→ TASK STATEMENT: Repeat the data exactly as it appears.

→ EXCERPTED RECORDS:
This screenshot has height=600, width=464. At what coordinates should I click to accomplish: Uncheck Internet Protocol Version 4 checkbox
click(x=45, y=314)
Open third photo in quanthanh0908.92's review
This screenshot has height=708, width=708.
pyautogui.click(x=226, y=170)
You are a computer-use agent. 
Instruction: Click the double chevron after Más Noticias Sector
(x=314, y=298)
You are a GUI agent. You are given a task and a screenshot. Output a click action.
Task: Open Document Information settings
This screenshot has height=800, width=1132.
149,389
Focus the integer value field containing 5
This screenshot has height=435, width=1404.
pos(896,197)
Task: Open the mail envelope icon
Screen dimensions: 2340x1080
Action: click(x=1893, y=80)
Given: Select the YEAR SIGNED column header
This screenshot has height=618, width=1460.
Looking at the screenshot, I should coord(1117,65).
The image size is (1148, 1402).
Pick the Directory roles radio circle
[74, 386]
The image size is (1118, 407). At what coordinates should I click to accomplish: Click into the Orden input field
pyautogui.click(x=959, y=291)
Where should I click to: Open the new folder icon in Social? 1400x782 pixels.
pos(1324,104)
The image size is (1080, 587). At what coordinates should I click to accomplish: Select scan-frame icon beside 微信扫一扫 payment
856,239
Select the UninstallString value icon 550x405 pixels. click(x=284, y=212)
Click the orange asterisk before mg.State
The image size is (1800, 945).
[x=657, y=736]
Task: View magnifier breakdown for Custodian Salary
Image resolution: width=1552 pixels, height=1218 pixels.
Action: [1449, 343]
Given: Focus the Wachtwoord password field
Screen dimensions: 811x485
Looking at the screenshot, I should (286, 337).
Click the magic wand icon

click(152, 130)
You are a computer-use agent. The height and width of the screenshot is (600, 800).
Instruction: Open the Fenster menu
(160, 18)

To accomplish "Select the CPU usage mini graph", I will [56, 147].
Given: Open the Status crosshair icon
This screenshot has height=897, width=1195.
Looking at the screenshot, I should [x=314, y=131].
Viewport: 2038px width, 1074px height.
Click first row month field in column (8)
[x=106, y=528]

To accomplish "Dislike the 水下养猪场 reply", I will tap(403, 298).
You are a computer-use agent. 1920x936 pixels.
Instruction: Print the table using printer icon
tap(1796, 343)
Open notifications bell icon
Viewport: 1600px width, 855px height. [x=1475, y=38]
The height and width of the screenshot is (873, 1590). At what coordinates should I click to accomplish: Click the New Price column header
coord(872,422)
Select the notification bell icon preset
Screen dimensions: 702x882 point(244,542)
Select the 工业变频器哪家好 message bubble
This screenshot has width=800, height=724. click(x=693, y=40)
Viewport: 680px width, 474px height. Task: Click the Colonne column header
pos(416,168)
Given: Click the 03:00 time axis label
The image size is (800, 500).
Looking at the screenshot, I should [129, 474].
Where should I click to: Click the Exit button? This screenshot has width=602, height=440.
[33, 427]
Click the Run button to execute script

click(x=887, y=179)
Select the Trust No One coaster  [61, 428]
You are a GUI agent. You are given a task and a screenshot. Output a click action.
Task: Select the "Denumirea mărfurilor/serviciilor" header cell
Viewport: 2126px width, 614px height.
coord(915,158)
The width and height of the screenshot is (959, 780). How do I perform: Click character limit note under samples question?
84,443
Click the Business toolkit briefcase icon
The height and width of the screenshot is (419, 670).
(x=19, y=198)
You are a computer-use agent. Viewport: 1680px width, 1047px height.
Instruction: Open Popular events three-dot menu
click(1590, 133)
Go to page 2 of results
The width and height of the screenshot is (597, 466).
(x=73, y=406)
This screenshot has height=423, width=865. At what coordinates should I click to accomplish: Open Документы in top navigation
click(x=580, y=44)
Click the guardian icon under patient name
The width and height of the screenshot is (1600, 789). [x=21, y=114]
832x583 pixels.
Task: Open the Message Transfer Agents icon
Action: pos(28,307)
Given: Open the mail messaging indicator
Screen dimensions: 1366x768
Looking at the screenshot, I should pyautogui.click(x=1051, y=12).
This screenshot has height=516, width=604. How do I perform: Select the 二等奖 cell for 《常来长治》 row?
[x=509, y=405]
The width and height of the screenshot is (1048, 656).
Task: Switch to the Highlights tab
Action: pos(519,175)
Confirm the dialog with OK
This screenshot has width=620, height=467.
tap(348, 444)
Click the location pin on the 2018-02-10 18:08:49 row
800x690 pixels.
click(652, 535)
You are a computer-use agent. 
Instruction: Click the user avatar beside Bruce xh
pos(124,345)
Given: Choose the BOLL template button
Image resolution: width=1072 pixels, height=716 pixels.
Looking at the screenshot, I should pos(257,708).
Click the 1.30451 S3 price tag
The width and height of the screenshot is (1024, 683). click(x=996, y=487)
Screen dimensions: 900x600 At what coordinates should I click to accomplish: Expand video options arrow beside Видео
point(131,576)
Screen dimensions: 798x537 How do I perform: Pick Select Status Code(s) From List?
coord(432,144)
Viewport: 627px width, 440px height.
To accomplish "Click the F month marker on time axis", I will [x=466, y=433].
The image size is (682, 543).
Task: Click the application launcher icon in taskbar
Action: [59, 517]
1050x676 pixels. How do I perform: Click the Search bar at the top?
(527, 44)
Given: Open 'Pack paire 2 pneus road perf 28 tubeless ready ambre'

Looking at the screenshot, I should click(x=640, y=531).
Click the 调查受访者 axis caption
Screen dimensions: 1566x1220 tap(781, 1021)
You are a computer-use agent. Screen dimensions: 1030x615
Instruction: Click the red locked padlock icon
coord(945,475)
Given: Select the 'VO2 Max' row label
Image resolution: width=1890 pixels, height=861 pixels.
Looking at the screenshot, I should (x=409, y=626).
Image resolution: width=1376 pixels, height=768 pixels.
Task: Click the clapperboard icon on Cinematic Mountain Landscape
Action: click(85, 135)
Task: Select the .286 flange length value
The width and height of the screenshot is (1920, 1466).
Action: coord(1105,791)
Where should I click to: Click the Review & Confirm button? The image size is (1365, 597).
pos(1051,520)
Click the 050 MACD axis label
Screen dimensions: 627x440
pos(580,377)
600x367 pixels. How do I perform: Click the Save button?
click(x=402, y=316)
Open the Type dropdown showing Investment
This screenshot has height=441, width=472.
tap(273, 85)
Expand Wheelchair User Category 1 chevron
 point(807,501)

→ ANSWER BOX:
This screenshot has height=600, width=464. At what coordinates should I click to accomplish: Uncheck Internet Protocol Version 4 checkbox
click(x=45, y=314)
Open third photo in quanthanh0908.92's review
This screenshot has height=708, width=708.
pyautogui.click(x=226, y=170)
You are a computer-use agent. 
Instruction: Click the double chevron after Más Noticias Sector
(x=314, y=298)
You are a GUI agent. You are given a task and a screenshot. Output a click action.
Task: Open Document Information settings
This screenshot has height=800, width=1132.
149,389
Focus the integer value field containing 5
This screenshot has height=435, width=1404.
pos(896,197)
Task: Open the mail envelope icon
Screen dimensions: 2340x1080
Action: click(x=1893, y=80)
Given: Select the YEAR SIGNED column header
This screenshot has height=618, width=1460.
Looking at the screenshot, I should coord(1117,65).
The image size is (1148, 1402).
Pick the Directory roles radio circle
[74, 386]
The image size is (1118, 407). At what coordinates should I click to accomplish: Click into the Orden input field
pyautogui.click(x=959, y=291)
Where should I click to: Open the new folder icon in Social? 1400x782 pixels.
pos(1324,104)
The image size is (1080, 587). At what coordinates should I click to accomplish: Select scan-frame icon beside 微信扫一扫 payment
856,239
Select the UninstallString value icon 550x405 pixels. click(x=284, y=212)
Click the orange asterisk before mg.State
The image size is (1800, 945).
[x=657, y=736]
Task: View magnifier breakdown for Custodian Salary
Image resolution: width=1552 pixels, height=1218 pixels.
Action: [1449, 343]
Given: Focus the Wachtwoord password field
Screen dimensions: 811x485
Looking at the screenshot, I should (286, 337).
Click the magic wand icon

click(152, 130)
You are a computer-use agent. The height and width of the screenshot is (600, 800).
Instruction: Open the Fenster menu
(160, 18)

To accomplish "Select the CPU usage mini graph", I will [56, 147].
Given: Open the Status crosshair icon
This screenshot has height=897, width=1195.
Looking at the screenshot, I should [x=314, y=131].
Viewport: 2038px width, 1074px height.
Click first row month field in column (8)
[x=106, y=528]

To accomplish "Dislike the 水下养猪场 reply", I will tap(403, 298).
You are a computer-use agent. 1920x936 pixels.
Instruction: Print the table using printer icon
tap(1796, 343)
Open notifications bell icon
Viewport: 1600px width, 855px height. [x=1475, y=38]
The height and width of the screenshot is (873, 1590). At what coordinates should I click to accomplish: Click the New Price column header
coord(872,422)
Select the notification bell icon preset
Screen dimensions: 702x882 point(244,542)
Select the 工业变频器哪家好 message bubble
This screenshot has width=800, height=724. click(x=693, y=40)
Viewport: 680px width, 474px height. Task: Click the Colonne column header
pos(416,168)
Given: Click the 03:00 time axis label
The image size is (800, 500).
Looking at the screenshot, I should [129, 474].
Where should I click to: Click the Exit button? This screenshot has width=602, height=440.
[33, 427]
Click the Run button to execute script

click(x=887, y=179)
Select the Trust No One coaster  [61, 428]
You are a GUI agent. You are given a task and a screenshot. Output a click action.
Task: Select the "Denumirea mărfurilor/serviciilor" header cell
Viewport: 2126px width, 614px height.
coord(915,158)
The width and height of the screenshot is (959, 780). How do I perform: Click character limit note under samples question?
84,443
Click the Business toolkit briefcase icon
The height and width of the screenshot is (419, 670).
(x=19, y=198)
You are a computer-use agent. Viewport: 1680px width, 1047px height.
Instruction: Open Popular events three-dot menu
click(1590, 133)
Go to page 2 of results
The width and height of the screenshot is (597, 466).
(x=73, y=406)
This screenshot has height=423, width=865. At what coordinates should I click to accomplish: Open Документы in top navigation
click(x=580, y=44)
Click the guardian icon under patient name
The width and height of the screenshot is (1600, 789). [x=21, y=114]
832x583 pixels.
Task: Open the Message Transfer Agents icon
Action: pos(28,307)
Given: Open the mail messaging indicator
Screen dimensions: 1366x768
Looking at the screenshot, I should pyautogui.click(x=1051, y=12).
This screenshot has height=516, width=604. How do I perform: Select the 二等奖 cell for 《常来长治》 row?
[x=509, y=405]
The width and height of the screenshot is (1048, 656).
Task: Switch to the Highlights tab
Action: pos(519,175)
Confirm the dialog with OK
This screenshot has width=620, height=467.
tap(348, 444)
Click the location pin on the 2018-02-10 18:08:49 row
800x690 pixels.
click(652, 535)
You are a computer-use agent. 
Instruction: Click the user avatar beside Bruce xh
pos(124,345)
Given: Choose the BOLL template button
Image resolution: width=1072 pixels, height=716 pixels.
Looking at the screenshot, I should pos(257,708).
Click the 1.30451 S3 price tag
The width and height of the screenshot is (1024, 683). click(x=996, y=487)
Screen dimensions: 900x600 At what coordinates should I click to accomplish: Expand video options arrow beside Видео
point(131,576)
Screen dimensions: 798x537 How do I perform: Pick Select Status Code(s) From List?
coord(432,144)
Viewport: 627px width, 440px height.
To accomplish "Click the F month marker on time axis", I will [x=466, y=433].
The image size is (682, 543).
Task: Click the application launcher icon in taskbar
Action: [59, 517]
1050x676 pixels. How do I perform: Click the Search bar at the top?
(527, 44)
Given: Open 'Pack paire 2 pneus road perf 28 tubeless ready ambre'

Looking at the screenshot, I should click(x=640, y=531).
Click the 调查受访者 axis caption
Screen dimensions: 1566x1220 tap(781, 1021)
You are a computer-use agent. Screen dimensions: 1030x615
Instruction: Click the red locked padlock icon
coord(945,475)
Given: Select the 'VO2 Max' row label
Image resolution: width=1890 pixels, height=861 pixels.
Looking at the screenshot, I should (x=409, y=626).
Image resolution: width=1376 pixels, height=768 pixels.
Task: Click the clapperboard icon on Cinematic Mountain Landscape
Action: click(85, 135)
Task: Select the .286 flange length value
The width and height of the screenshot is (1920, 1466).
Action: coord(1105,791)
Where should I click to: Click the Review & Confirm button? The image size is (1365, 597).
pos(1051,520)
Click the 050 MACD axis label
Screen dimensions: 627x440
pos(580,377)
600x367 pixels. How do I perform: Click the Save button?
click(x=402, y=316)
Open the Type dropdown showing Investment
This screenshot has height=441, width=472.
tap(273, 85)
Expand Wheelchair User Category 1 chevron
 point(807,501)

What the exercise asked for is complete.